In this study, a model for metaphor recognition based on grammatical structure and word meaning is constructed based on a variety of key techniques for metaphor recognition. The model incorporates the layer attention mechanism to enhance metaphor recognition in Chinese speech. Several experiments are utilized to demonstrate the effect of metaphor recognition on the model of this paper in Chinese speech.

The MI_SS+MI_WS metaphor recognition model works best when the number of layers of the attention mechanism is taken as 4.

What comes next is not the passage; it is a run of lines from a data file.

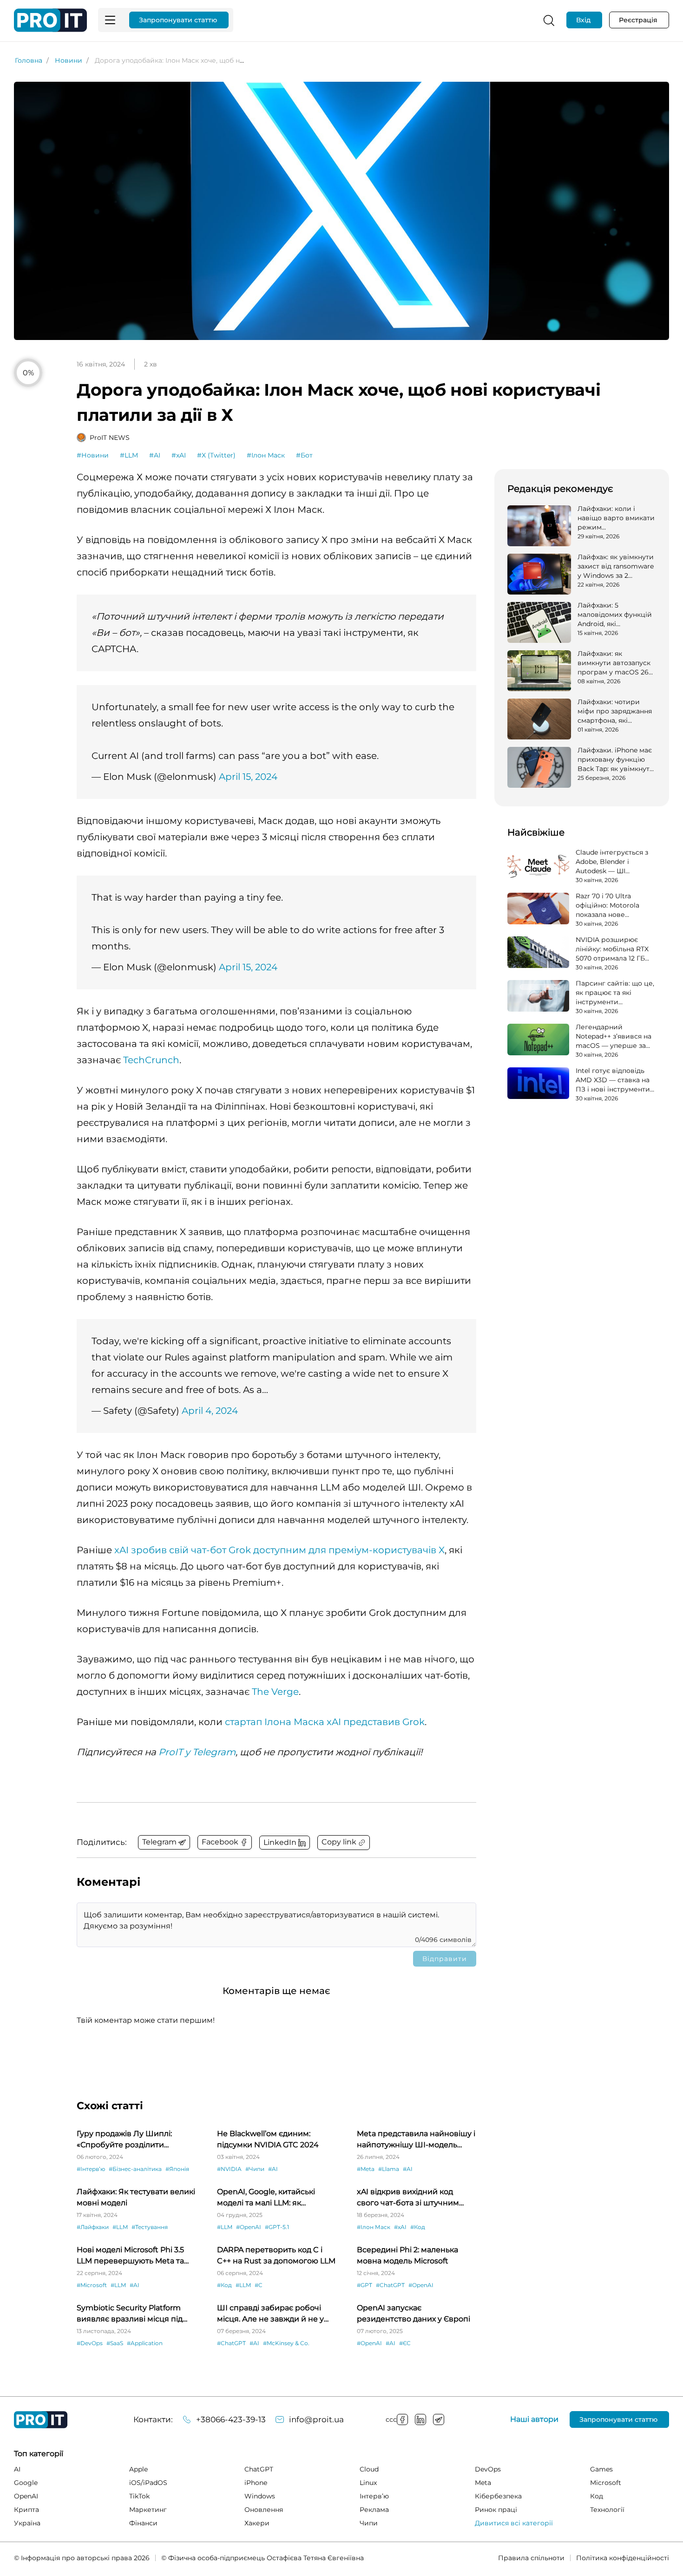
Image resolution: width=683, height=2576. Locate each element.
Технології (607, 2509)
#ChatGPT (390, 2285)
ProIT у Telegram (197, 1752)
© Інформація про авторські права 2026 (82, 2558)
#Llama (388, 2168)
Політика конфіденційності (622, 2558)
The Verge (275, 1691)
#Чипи (254, 2168)
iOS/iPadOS (148, 2482)
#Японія (177, 2168)
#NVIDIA (229, 2168)
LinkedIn (420, 2419)
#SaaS (114, 2343)
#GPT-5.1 (277, 2226)
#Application (145, 2343)
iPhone (255, 2482)
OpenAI (26, 2496)
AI (17, 2469)
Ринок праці (496, 2509)
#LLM (129, 455)
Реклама (374, 2509)
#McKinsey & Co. (286, 2343)
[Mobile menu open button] (110, 20)
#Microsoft (92, 2285)
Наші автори (534, 2419)
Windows (259, 2496)
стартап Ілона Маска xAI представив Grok (325, 1721)
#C (259, 2285)
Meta (483, 2482)
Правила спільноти (531, 2558)
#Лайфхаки (93, 2226)
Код (596, 2496)
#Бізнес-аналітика (135, 2168)
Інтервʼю (374, 2496)
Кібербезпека (498, 2496)
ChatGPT (258, 2469)
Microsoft (605, 2482)
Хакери (256, 2523)
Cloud (369, 2469)
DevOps (488, 2469)
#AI (154, 455)
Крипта (26, 2509)
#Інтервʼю (91, 2168)
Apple (138, 2469)
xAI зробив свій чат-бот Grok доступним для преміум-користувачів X (279, 1550)
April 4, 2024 (210, 1410)
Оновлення (263, 2509)
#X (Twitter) (216, 455)
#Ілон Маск (266, 455)
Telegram (438, 2419)
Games (601, 2469)
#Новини (93, 455)
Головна (28, 60)
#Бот (304, 455)
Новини (68, 60)
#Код (417, 2226)
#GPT (364, 2285)
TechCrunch (151, 1060)
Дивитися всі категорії (514, 2523)
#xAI (178, 455)
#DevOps (90, 2343)
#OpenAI (248, 2226)
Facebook (402, 2419)
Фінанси (143, 2523)
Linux (368, 2482)
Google (26, 2482)
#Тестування (149, 2226)
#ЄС (405, 2343)
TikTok (139, 2496)
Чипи (369, 2523)
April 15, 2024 (248, 776)
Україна (27, 2523)
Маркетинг (148, 2509)
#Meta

The recognition accuracy of this paper’s model for lexical categorization of metaphorical words is 78% to 85%, while the measured values on recall and F-value are above 90%.

The F1, Recall, and Precision of the MI_SS+MI_WS metaphor recognition model in recognizing the metaphorical expression of “anger” are 88.73%, 82.13%, and 83.29%, respectively, which proves that the model can effectively accomplish the task of emotion recognition in Chinese speech.

The Acc, P, R, F and AUC values of the proposed method in this paper are 0.958, 0.923, 0.964, 0.935 and 0.94 on the task of metaphor recognition in Chinese speech, which are significantly higher than those of the comparison methods.